(HEPATOLOGY 2012;56:1178–1181) HNF1B (hepatocyte nuclear factor 1

(HEPATOLOGY 2012;56:1178–1181) HNF1B (hepatocyte nuclear factor 1 homeobox B) deficiency is the underlying cause of the renal cyst and diabetes syndrome (OMIM #137920), characterized by defects in pancreatic islets leading to maturity onset diabetes of the young (MODY5), and deficiencies in the exocrine pancreas, urogenital tract, Alvelestat manufacturer and liver.1 During

bile duct morphogenesis, HNF1B belongs to a dynamic transcriptional network regulating bile duct formation. Homozygous liver-specific deletion of Hnf1β in mice leads to ductopenia and bile duct dysplasia.2 In humans, heterozygous mutation of HNF1B can result in ductal plate malformations and cholestasis.3 Normal cholangiocytes contain a 7-μm single nonmotile primary cilium, projecting into the lumen and essential for sensory NVP-AUY922 functions. As in all primary cilia, the axoneme contains 9+0 microtubules (compared to 9+1 microtubules in motile cilia).4 Abnormalities in primary cilia lead to a wide variety of diseases affecting different organs, generally classified as ciliopathies.5 We recently showed that mice with homozygous liver-specific Hnf1β knockout mice have absent immunostaining of acetylated tubulin in developing bile ducts, suggesting aberrant ciliogenesis.6 However, the presence of cilia had not yet been investigated in patients

or heterozygous knockout mice at the ultrastructural level.
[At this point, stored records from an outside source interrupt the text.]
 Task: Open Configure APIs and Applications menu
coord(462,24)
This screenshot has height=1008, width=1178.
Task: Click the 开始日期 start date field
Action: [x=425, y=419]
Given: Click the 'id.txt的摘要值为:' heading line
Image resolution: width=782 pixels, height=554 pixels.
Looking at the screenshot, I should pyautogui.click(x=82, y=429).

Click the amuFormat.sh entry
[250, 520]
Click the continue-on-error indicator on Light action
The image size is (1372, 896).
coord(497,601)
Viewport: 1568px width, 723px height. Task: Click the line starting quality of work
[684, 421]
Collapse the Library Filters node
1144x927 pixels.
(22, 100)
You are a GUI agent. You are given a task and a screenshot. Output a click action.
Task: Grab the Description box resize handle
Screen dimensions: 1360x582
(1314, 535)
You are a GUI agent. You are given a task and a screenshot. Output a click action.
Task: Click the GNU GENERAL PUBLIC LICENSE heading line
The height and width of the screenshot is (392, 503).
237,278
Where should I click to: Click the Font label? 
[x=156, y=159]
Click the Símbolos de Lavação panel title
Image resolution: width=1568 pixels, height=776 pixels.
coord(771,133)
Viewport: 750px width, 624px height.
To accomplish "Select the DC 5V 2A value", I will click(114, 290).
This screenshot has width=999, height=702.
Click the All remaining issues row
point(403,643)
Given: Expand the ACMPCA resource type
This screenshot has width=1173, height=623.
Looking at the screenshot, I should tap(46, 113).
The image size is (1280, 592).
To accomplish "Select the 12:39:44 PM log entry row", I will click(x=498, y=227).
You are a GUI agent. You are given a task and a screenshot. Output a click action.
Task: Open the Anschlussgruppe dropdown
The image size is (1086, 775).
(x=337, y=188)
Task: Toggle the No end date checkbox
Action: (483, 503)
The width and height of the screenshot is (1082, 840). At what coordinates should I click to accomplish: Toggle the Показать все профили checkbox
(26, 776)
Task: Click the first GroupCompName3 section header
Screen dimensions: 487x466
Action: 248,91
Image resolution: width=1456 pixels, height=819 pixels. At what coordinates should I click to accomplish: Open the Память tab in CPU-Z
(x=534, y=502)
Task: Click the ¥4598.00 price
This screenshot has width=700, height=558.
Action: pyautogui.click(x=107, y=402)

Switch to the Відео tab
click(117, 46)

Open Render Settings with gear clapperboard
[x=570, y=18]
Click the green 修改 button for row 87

Case 1: A 34-year-old woman was referred because of progressively increasing, mainly cholestatic, liver tests for more than 5 years. She was known to have had diabetes since age 14. Liver biopsy revealed only nonspecific changes and some steatosis. Ultrasound showed atrophy of the pancreas, renal cysts, and a bicornuate uterus, whereas fibroscan confirmed the absence of fibrosis. Case 2: A 53-year-old man with mild mental retardation was followed for 9 years because of “alcohol-induced” chronic pancreatitis. After 7 years of follow-up he was diagnosed with diabetes mellitus, interpreted as the result of chronic pancreatitis. However, laboratory analysis also revealed mild renal insufficiency, elevated liver tests, Ixazomib chemical structure and hypomagnesemia, whereas

ultrasound revealed normal liver, atrophic pancreas, and renal cysts. Fibroscan suggested mild fibrosis. Despite relatively good diabetic control and alcohol stop for several years, there were increasing, mainly cholestatic, liver tests. A liver biopsy revealed only minor sinusoidal dilatation. Case 3: A 30-year-old woman was followed with increasing cholestasis. She was known to have poorly controlled diabetes and renal insufficiency. Despite treatment with ursodeoxycholic acid, cholestatic liver tests were increasing. Ultrasound showed renal cysts and pancreatic atrophy. Liver biopsy showed thickened basal membranes around the bile ducts and minor sinusoidal dilatation. At first sight, these three cases are classical poorly controlled diabetes patients with secondary renal insufficiency (see Table 1 for details).